Вспомним, сколько раз вставала в различные годы тема Отечественной войны в творчестве Пушкина. Не давая исчерпывающего перечня этих произведений, назовем: «Александру I», «Наполеон», «Воспоминания в Царском Селе» (1814 г.), главы VII и X «Евгения Онегина», «Клеветникам России», «Бородинская годовщина», «Метель», «Рославлев», «Записка о народном образовании», «19 октября» (1836 г.). И каждый раз та или иная сторона великих событий недавнего прошлого освещалась со свойственными Пушкину – не участнику, но свидетелю и историку – остротой, лаконизмом и мастерством.

Именно так в неоконченной повести «Рославлев» описаны настроения московского дворянского общества накануне войны с Наполеоном.

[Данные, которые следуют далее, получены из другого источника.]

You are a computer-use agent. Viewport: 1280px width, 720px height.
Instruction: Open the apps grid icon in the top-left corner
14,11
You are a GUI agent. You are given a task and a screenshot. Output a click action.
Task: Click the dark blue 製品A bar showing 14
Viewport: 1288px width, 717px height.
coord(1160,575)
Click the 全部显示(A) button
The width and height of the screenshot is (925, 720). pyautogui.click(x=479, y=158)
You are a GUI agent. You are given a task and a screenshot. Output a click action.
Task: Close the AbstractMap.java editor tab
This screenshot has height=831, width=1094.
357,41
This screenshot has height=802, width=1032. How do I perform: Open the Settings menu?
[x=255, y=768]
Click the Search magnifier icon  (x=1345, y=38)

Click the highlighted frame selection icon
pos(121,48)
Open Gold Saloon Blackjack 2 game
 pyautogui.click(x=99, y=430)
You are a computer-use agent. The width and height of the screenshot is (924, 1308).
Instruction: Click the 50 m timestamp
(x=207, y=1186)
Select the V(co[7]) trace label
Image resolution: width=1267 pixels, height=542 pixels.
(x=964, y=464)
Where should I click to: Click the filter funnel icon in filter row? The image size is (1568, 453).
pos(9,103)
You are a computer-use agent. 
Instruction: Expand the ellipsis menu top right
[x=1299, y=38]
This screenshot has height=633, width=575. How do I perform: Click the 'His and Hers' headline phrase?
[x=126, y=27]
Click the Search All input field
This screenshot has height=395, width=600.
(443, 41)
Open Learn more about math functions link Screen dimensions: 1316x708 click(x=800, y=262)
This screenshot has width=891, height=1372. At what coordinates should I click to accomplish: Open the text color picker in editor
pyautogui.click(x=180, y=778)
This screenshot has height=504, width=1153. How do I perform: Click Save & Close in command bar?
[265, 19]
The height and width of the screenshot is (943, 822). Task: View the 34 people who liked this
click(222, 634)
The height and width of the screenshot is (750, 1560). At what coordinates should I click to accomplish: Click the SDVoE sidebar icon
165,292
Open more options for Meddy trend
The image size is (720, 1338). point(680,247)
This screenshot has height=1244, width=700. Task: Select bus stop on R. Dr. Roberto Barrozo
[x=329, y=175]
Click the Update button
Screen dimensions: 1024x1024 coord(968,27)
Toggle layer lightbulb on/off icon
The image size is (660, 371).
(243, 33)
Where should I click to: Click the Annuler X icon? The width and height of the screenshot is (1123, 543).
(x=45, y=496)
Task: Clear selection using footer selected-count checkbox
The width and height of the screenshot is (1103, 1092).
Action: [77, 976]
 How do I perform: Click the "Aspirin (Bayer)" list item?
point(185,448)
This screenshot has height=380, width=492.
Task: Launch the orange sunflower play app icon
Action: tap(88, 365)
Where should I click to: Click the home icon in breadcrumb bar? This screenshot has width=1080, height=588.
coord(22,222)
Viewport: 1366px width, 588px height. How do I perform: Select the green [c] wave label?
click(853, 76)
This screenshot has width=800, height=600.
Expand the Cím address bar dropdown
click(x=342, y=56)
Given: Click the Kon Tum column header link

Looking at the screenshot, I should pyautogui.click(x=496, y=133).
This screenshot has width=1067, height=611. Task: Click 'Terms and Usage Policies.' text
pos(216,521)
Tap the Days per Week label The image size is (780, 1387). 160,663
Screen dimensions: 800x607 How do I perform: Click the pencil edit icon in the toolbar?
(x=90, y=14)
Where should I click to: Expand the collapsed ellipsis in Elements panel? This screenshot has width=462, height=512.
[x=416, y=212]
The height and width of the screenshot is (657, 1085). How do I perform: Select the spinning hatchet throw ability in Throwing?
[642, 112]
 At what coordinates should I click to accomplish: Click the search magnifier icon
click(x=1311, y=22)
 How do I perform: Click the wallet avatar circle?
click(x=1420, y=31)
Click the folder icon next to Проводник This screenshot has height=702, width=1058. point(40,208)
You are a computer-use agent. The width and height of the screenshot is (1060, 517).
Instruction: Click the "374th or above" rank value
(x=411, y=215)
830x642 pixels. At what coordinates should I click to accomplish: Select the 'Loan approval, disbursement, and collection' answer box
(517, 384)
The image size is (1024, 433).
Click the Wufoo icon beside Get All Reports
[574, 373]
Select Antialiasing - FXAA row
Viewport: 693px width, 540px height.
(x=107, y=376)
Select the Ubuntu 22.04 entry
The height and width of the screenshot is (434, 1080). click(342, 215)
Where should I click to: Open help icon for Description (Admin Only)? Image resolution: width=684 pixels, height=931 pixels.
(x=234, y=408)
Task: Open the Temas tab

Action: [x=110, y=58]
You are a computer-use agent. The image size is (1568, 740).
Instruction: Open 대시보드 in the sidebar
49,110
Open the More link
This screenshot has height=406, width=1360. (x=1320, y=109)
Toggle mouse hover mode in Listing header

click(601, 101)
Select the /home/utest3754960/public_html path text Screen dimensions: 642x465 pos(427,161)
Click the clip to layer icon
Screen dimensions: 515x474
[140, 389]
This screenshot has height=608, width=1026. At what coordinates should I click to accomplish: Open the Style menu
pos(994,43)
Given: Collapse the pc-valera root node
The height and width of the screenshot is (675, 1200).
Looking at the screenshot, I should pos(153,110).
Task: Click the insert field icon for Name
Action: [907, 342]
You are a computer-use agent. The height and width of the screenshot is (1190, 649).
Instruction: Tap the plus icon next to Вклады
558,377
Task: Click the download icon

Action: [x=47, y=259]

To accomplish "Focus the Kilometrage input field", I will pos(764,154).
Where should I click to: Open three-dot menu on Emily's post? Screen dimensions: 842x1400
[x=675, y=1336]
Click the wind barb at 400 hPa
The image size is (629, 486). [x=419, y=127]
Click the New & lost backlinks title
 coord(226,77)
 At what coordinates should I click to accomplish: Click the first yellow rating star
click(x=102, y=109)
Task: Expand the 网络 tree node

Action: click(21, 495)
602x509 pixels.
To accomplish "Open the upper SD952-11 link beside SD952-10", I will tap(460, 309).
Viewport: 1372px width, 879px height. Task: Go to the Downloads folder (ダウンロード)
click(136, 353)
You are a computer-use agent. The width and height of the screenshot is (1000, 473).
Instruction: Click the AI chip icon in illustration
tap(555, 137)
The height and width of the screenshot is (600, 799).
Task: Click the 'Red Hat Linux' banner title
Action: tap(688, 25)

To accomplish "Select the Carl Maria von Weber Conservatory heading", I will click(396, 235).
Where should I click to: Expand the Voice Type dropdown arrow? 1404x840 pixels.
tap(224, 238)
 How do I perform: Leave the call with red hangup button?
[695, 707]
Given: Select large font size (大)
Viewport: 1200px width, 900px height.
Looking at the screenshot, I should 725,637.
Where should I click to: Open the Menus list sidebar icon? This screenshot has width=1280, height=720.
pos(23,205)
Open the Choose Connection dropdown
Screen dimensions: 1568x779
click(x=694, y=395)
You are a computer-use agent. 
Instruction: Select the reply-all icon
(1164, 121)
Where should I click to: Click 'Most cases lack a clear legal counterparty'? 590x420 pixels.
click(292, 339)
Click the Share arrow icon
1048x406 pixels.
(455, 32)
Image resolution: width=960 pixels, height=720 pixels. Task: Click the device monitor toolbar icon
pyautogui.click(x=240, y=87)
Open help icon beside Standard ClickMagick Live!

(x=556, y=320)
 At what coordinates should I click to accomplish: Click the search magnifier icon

Многочисленные модники, эгоисты и трусы резко меняют привычное восхваление всего французского на поверхностное и фальшивое восхищение всем русским и с громкой «патриотической» болтовней бегут в тыл. Ярко показал Пушкин подлинную любовь к России простого народа и передового дворянства, идущих защищать родину. В центре повествования стоит образ героической русской девушки, с волнением следящей за военными событиями и готовой пробраться во вражеский стан и убить Наполеона, чтобы спасти свое отечество.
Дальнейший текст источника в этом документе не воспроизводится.